(Records taken from a dataset)
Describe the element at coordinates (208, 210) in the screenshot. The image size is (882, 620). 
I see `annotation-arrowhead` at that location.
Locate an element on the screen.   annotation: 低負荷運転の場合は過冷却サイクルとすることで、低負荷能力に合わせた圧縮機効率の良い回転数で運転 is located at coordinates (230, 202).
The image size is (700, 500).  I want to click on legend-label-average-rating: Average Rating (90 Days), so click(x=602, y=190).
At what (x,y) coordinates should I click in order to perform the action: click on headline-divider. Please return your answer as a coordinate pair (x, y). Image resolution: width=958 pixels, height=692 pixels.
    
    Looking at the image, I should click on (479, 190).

...

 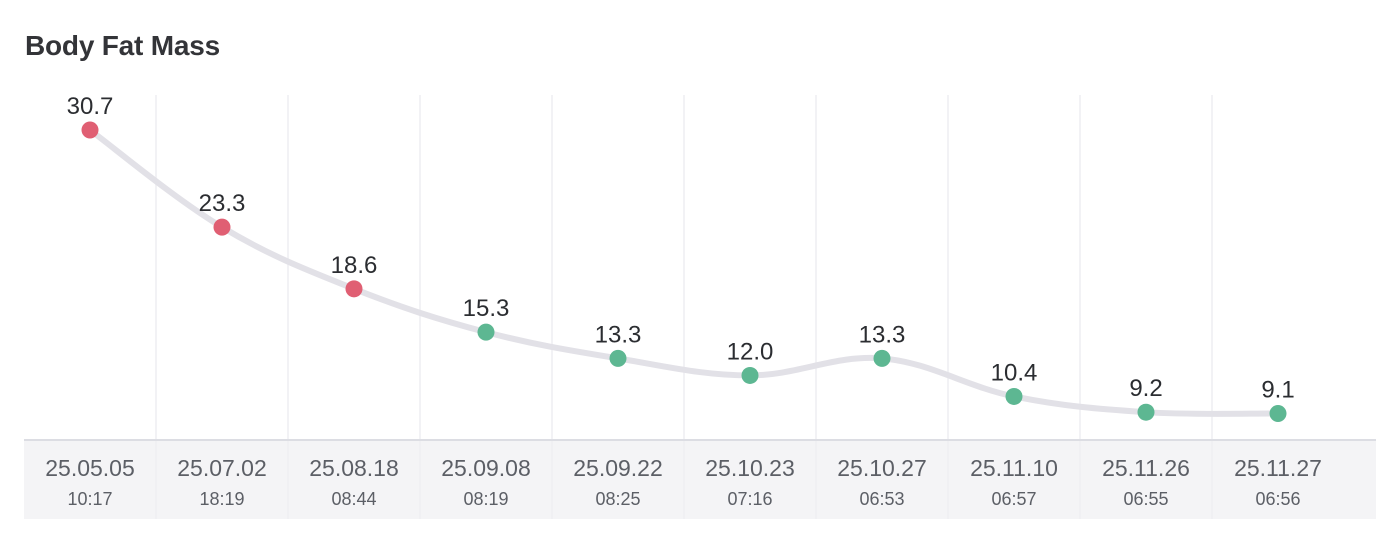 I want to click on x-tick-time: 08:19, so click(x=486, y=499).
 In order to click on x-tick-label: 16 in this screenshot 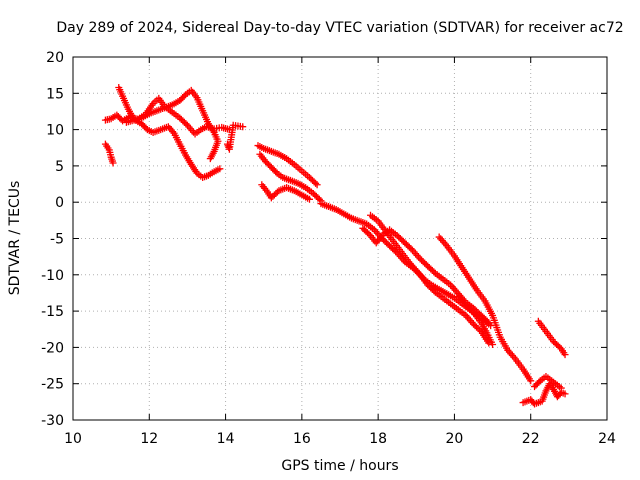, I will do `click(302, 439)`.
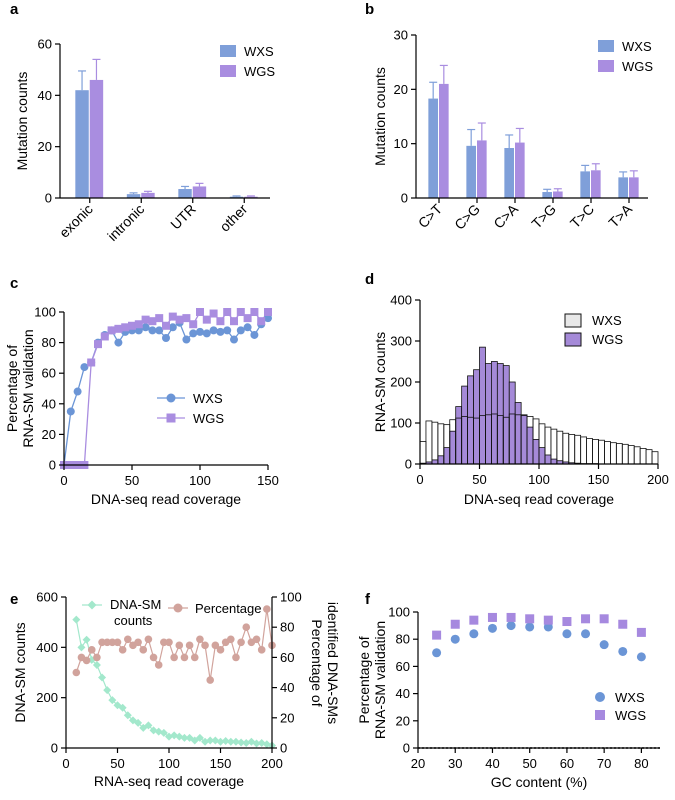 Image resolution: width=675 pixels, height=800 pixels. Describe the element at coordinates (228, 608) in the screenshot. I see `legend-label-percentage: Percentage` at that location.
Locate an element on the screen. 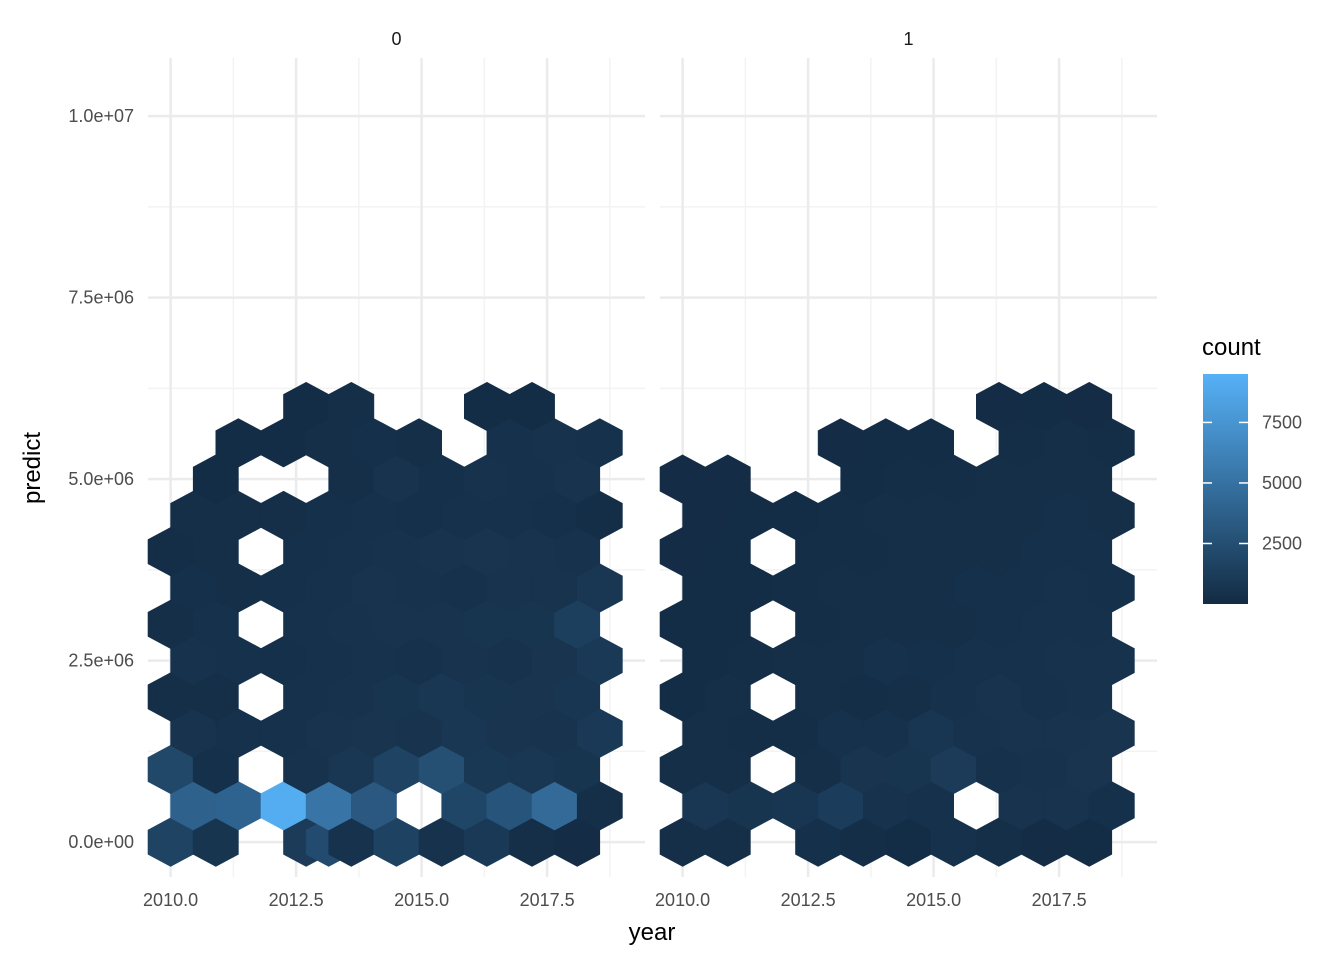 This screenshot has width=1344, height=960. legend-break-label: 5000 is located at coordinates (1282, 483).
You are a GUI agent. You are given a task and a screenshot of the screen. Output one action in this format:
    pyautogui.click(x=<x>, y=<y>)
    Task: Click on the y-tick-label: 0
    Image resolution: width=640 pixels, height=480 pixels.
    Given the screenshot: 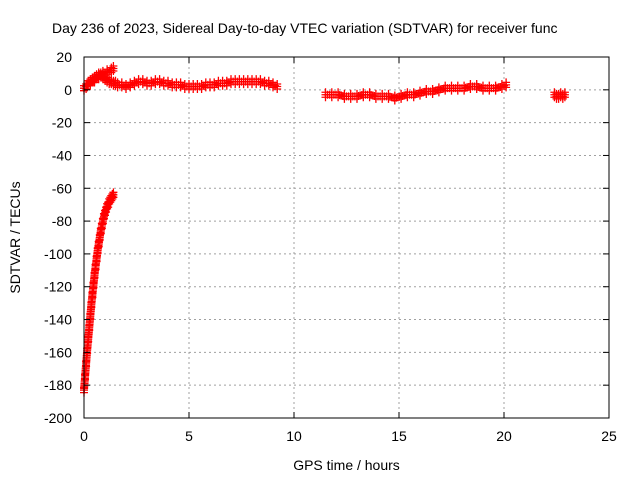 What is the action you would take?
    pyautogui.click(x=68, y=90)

> **Exercise brief**: Copy word for word the rows from the line containing "Describe the element at coordinates (208, 210)" through the line containing "coordinates (230, 202).", both of those lines included.

> **Your solution**:
Describe the element at coordinates (208, 210) in the screenshot. The image size is (882, 620). 
I see `annotation-arrowhead` at that location.
Locate an element on the screen.   annotation: 低負荷運転の場合は過冷却サイクルとすることで、低負荷能力に合わせた圧縮機効率の良い回転数で運転 is located at coordinates (230, 202).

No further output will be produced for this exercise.